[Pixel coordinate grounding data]
----

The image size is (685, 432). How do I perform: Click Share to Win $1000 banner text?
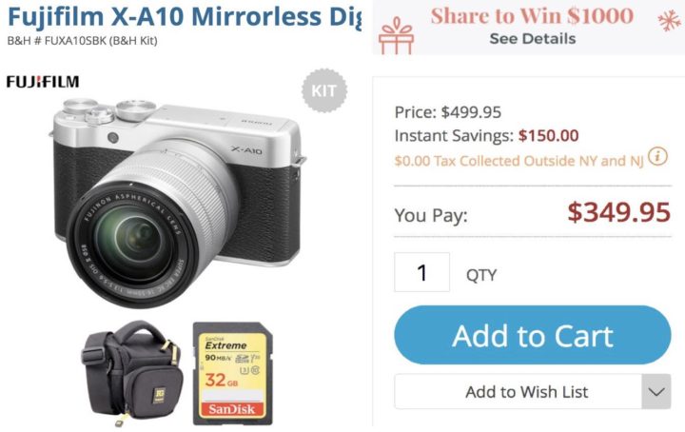click(532, 16)
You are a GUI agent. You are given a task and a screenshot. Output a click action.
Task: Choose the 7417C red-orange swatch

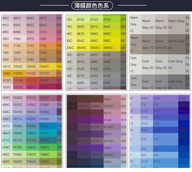31,80
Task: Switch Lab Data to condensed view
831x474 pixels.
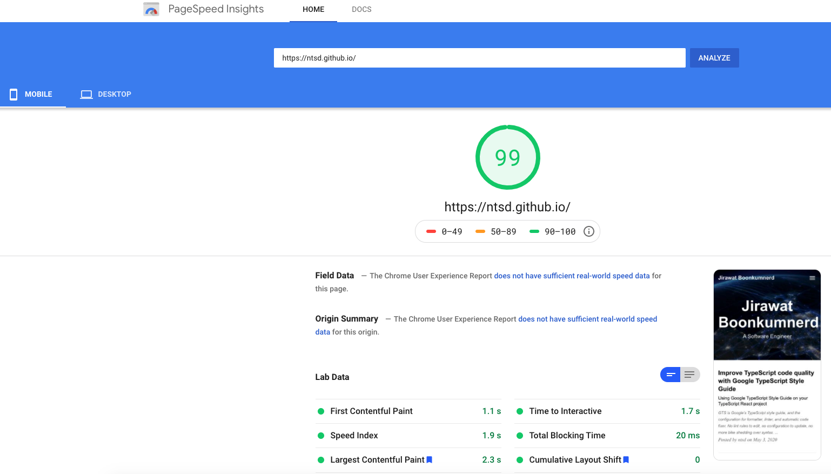Action: click(x=670, y=374)
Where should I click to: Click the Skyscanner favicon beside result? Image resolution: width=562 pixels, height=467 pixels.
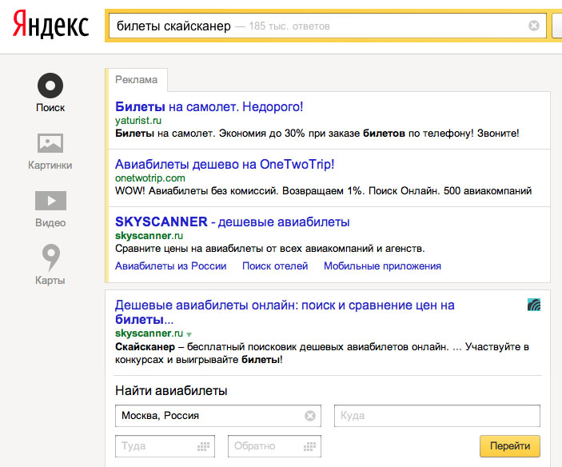pyautogui.click(x=534, y=305)
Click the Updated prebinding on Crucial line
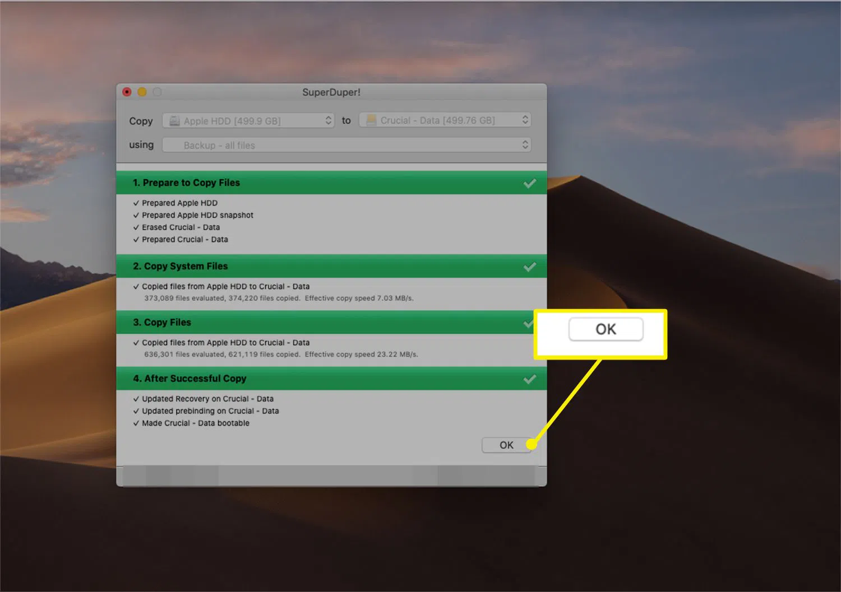841x592 pixels. (x=210, y=411)
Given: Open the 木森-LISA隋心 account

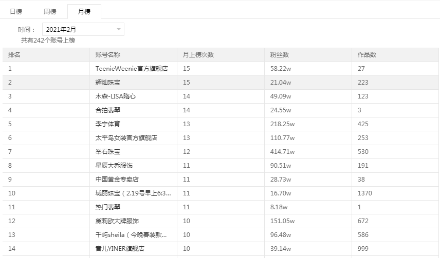Looking at the screenshot, I should pyautogui.click(x=116, y=96).
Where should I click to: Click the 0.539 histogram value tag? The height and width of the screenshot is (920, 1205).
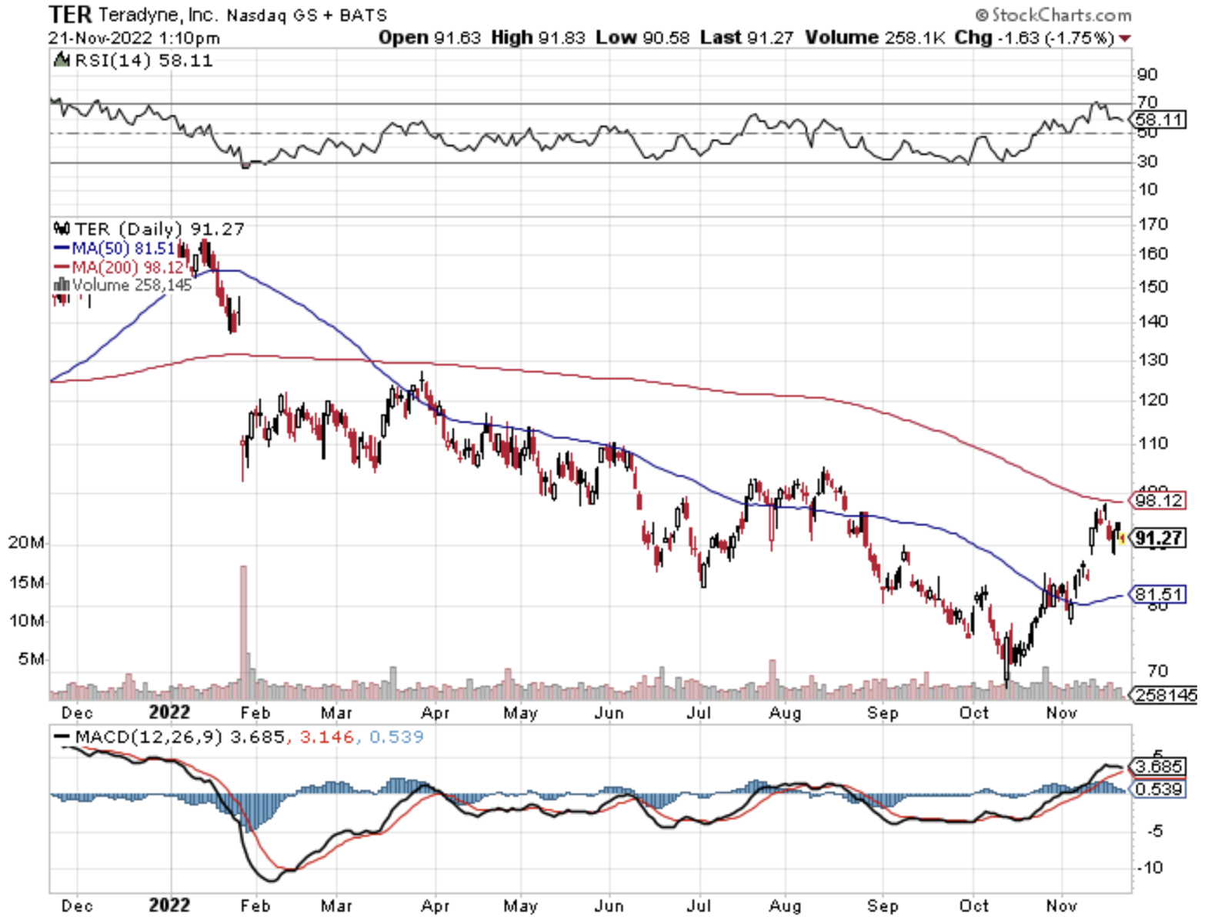coord(1158,789)
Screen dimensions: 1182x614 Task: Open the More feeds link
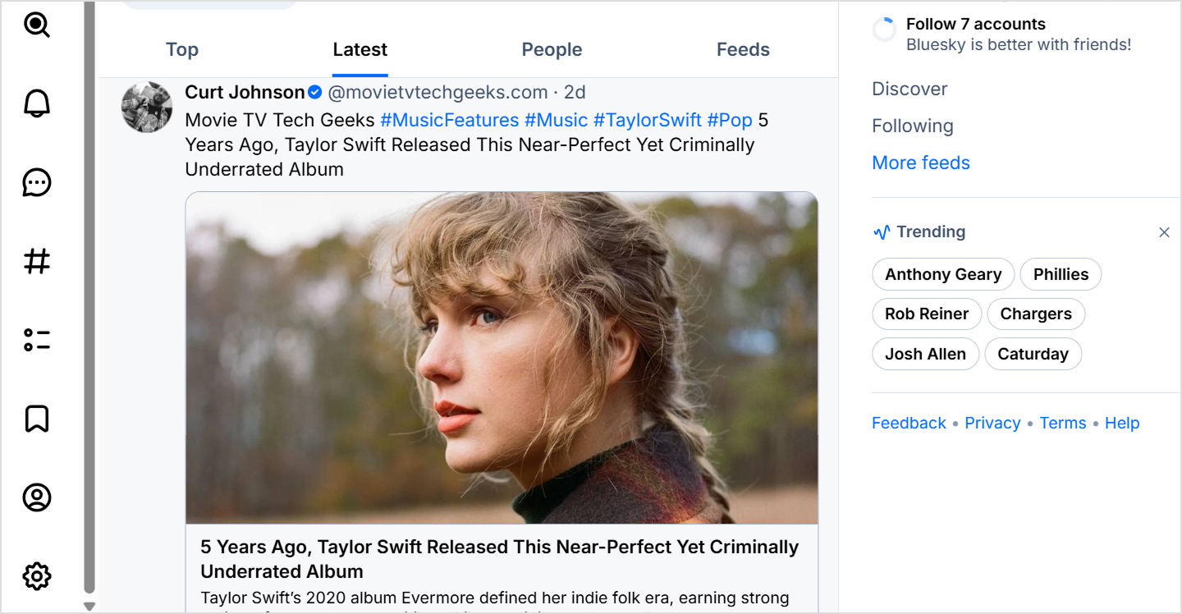tap(920, 163)
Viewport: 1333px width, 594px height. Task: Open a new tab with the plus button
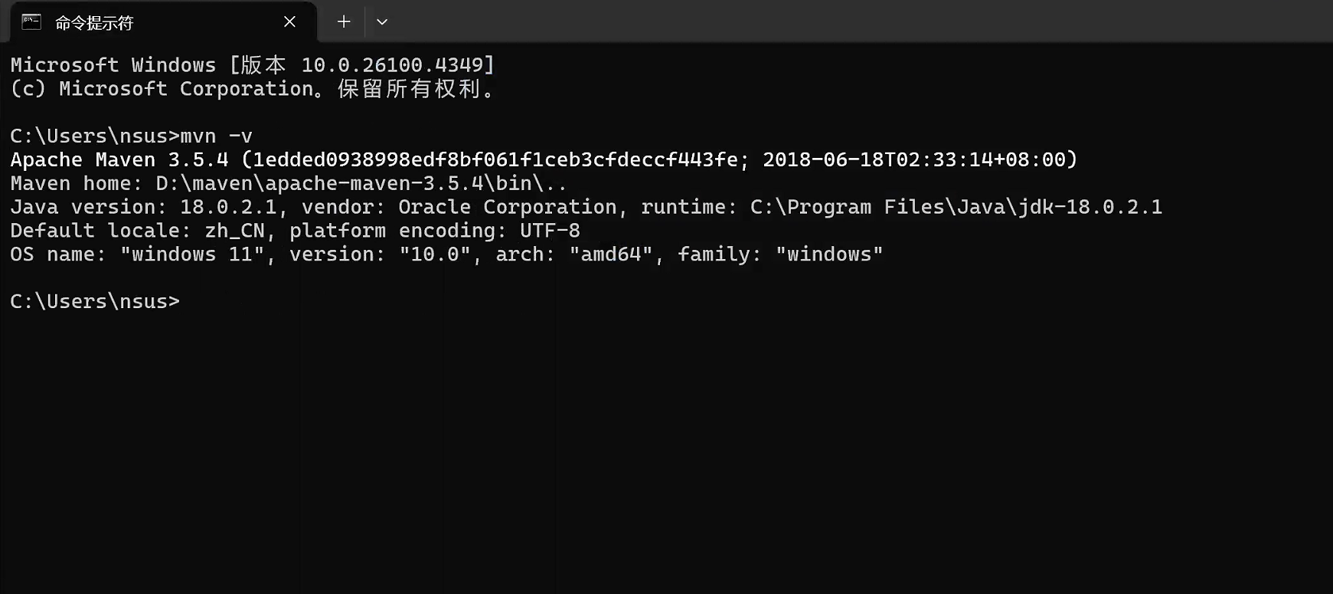pyautogui.click(x=344, y=22)

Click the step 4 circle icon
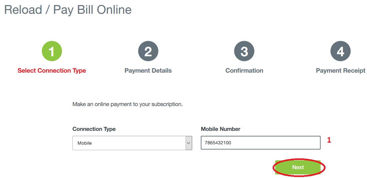point(340,51)
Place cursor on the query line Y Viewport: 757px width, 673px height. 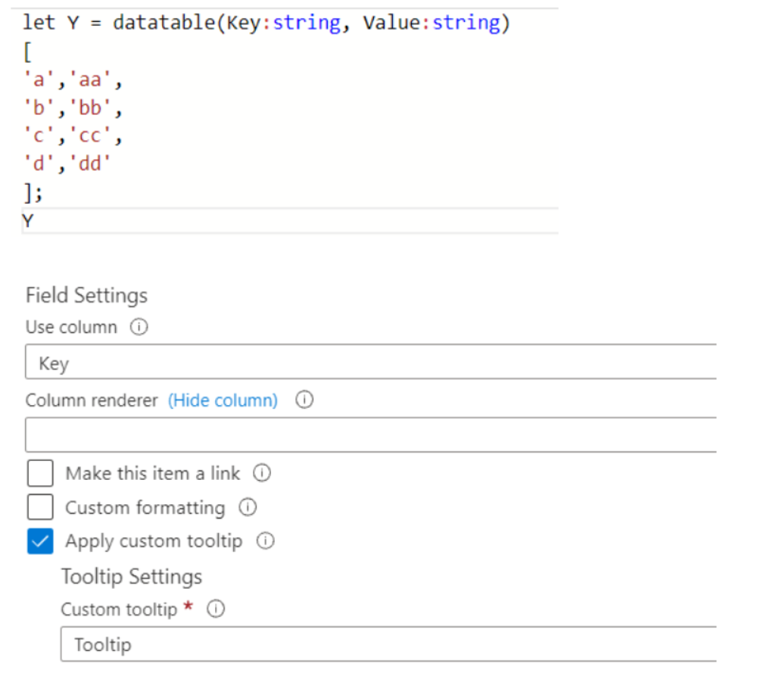click(28, 220)
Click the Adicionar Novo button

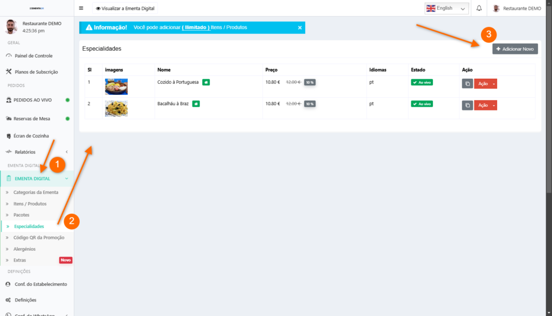(x=515, y=49)
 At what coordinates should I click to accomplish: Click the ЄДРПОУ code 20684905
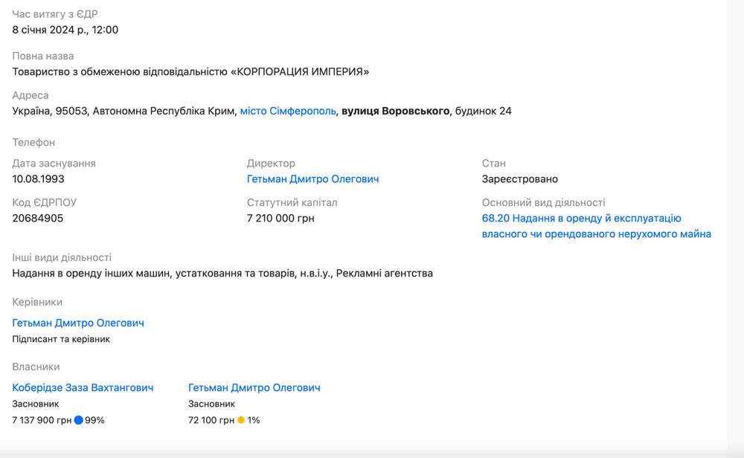(x=38, y=219)
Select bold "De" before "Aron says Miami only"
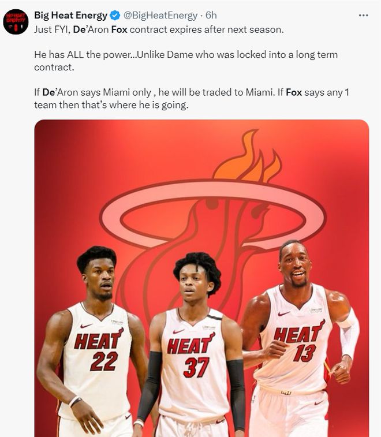The height and width of the screenshot is (437, 381). [48, 92]
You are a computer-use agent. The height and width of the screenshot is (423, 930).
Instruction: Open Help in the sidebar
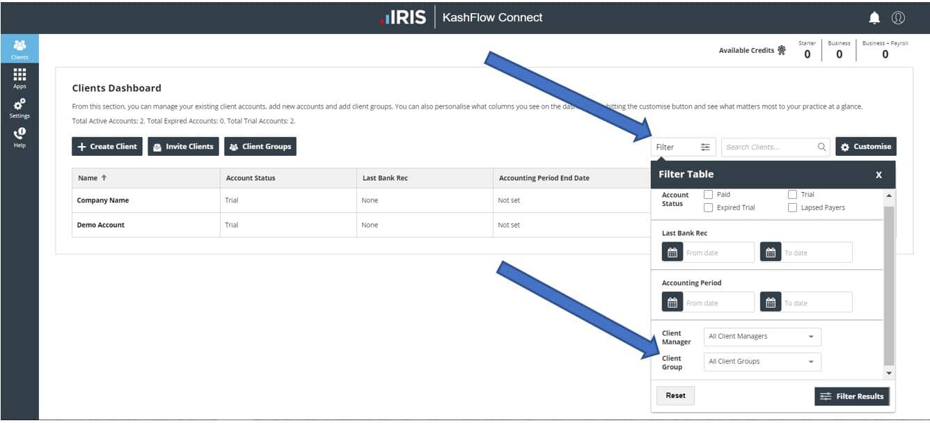[19, 136]
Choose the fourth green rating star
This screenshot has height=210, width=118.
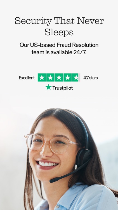tap(68, 77)
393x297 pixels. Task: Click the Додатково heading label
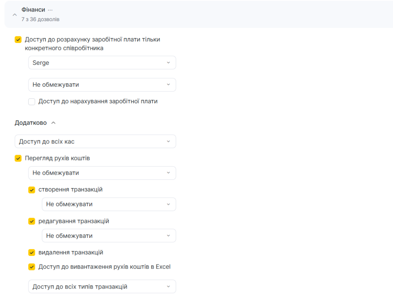pyautogui.click(x=31, y=123)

----

Exercise directions:
For each line of the entries that includes "agent", show that line.

Your solution:
You are a GUI agent. You are given a task and a screenshot. Output a click action.
You are a computer-use agent. The height and width of the screenshot is (423, 930).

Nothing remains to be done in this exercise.